(Article):
+++++

Overnight, I read the book and discovered that Lulu Bains wasn’t Laurey or Julie or some musical ingénue but a real, flesh-and-blood woman, the daughter of a deacon, undone by passion and forced into prostitution.
Burt had seen me playing the alcoholic Sunshine Girl in “The Big Slide,” a Playhouse 90 television drama with Red Skelton, and had never forgotten me. But to play Lulu Bains in Elmer Gantry , I would first have to pass muster with the movie’s fearsome writer, producer, director (all rolled into one), Richard Brooks.
Known for directing gritty, dramatic movies such as Cat on a Hot Tin Roof and Blackboard Jungle , Richard Brooks was universally reviled as a martinet. I also knew through the grapevine that he intended Piper Laurie (who had also played an alcoholic in another Playhouse 90 production, “Days of Wine and Roses”) to play the part of Lulu Bains.
Richard Brooks definitely did not want to cast me as Lulu Bains, and however much Burt Lancaster wanted me to play Lulu and was rooting for me, I was petrified at the prospect of meeting Richard Brooks.
But I also knew that this was my big opportunity to make the switch from frothy musicals to drama, to be considered a serious actress at last, and not just a singer. It all depended on my winning over Brooks, and I wasn’t at all sure whether I was equal to the task.

+++++

(Data lines):
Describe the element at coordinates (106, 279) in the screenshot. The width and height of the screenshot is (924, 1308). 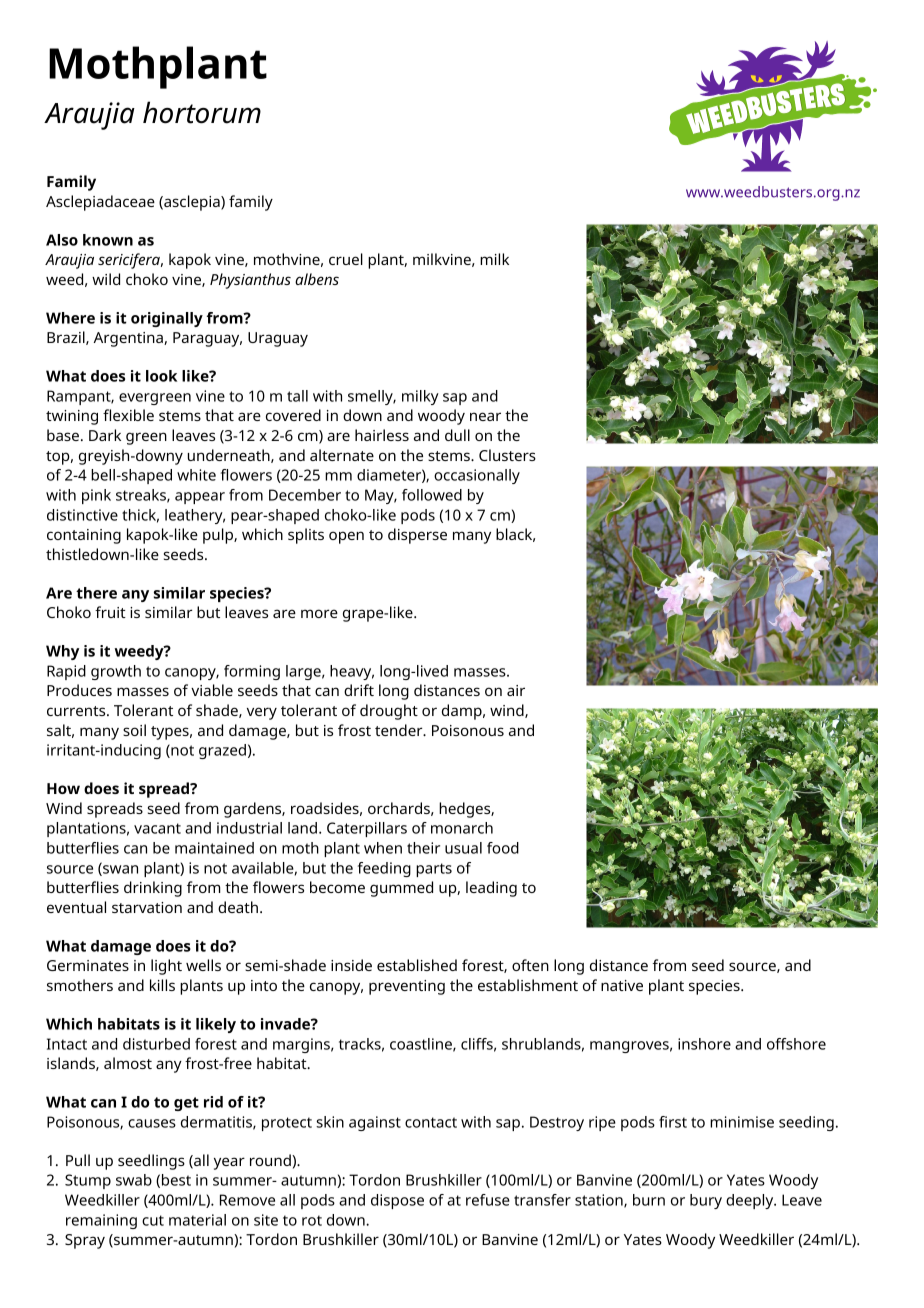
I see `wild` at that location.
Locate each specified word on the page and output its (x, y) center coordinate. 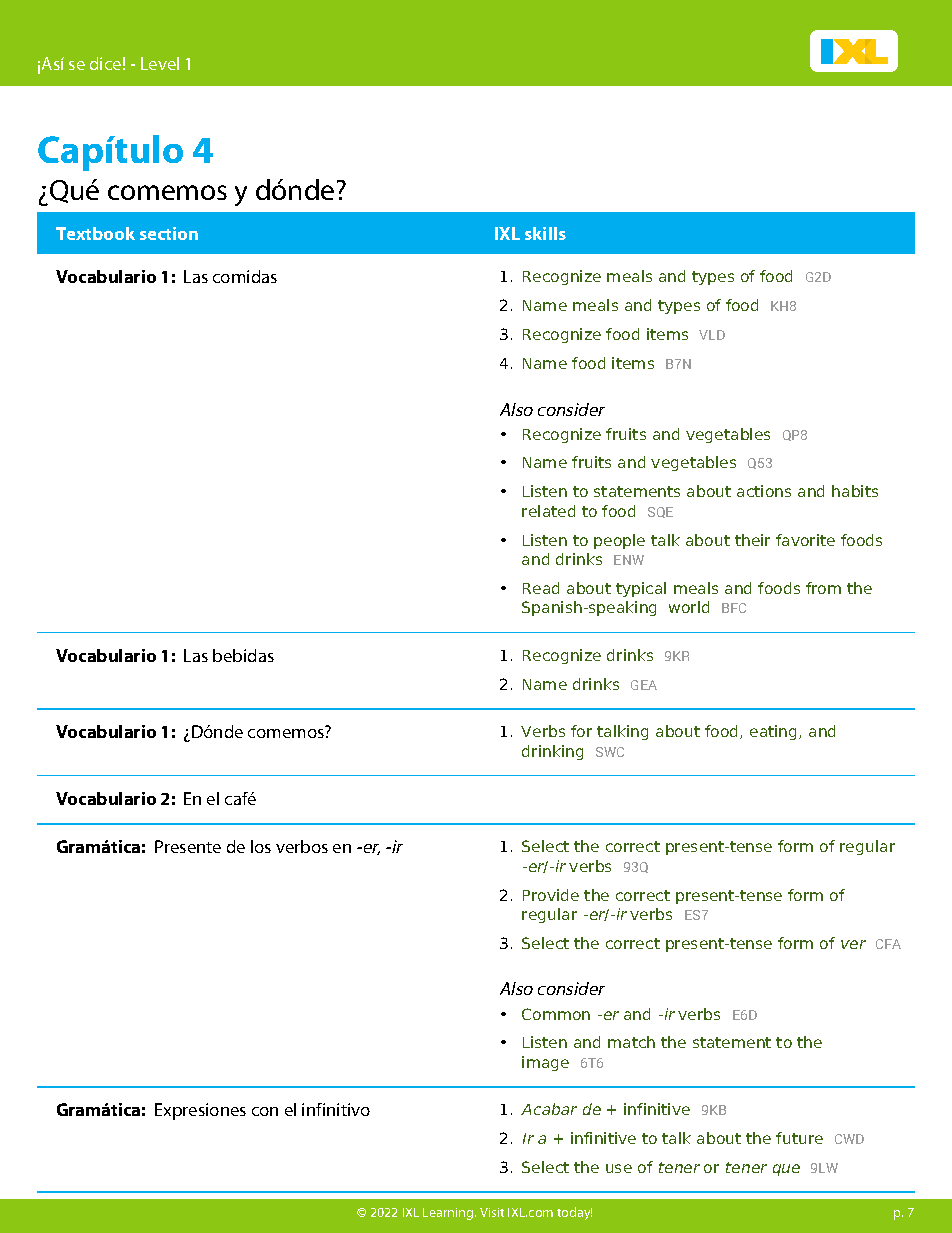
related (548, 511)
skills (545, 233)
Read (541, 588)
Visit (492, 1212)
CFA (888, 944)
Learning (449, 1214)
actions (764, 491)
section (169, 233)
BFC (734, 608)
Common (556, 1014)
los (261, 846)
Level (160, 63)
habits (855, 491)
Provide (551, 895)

+++++

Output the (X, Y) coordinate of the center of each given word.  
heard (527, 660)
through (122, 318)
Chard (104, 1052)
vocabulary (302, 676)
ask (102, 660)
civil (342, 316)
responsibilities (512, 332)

+++++

(Goals):
**A.** According to the excerpt about casting Elmer Gantry, whom did Richard Brooks intend to play the part of Lulu Bains?
**B.** Translate into Spanish this sentence from the excerpt about casting Elmer Gantry: "Burt had seen me playing the alcoholic Sunshine Girl in 'The Big Slide,' a Playhouse 90 television drama with Red Skelton, and had never forgotten me."

(Results of the exercise):
**A.** Piper Laurie

**B.** Burt me había visto interpretar a la alcohólica Sunshine Girl en "The Big Slide", un drama televisivo de Playhouse 90 con Red Skelton, y nunca me había olvidado.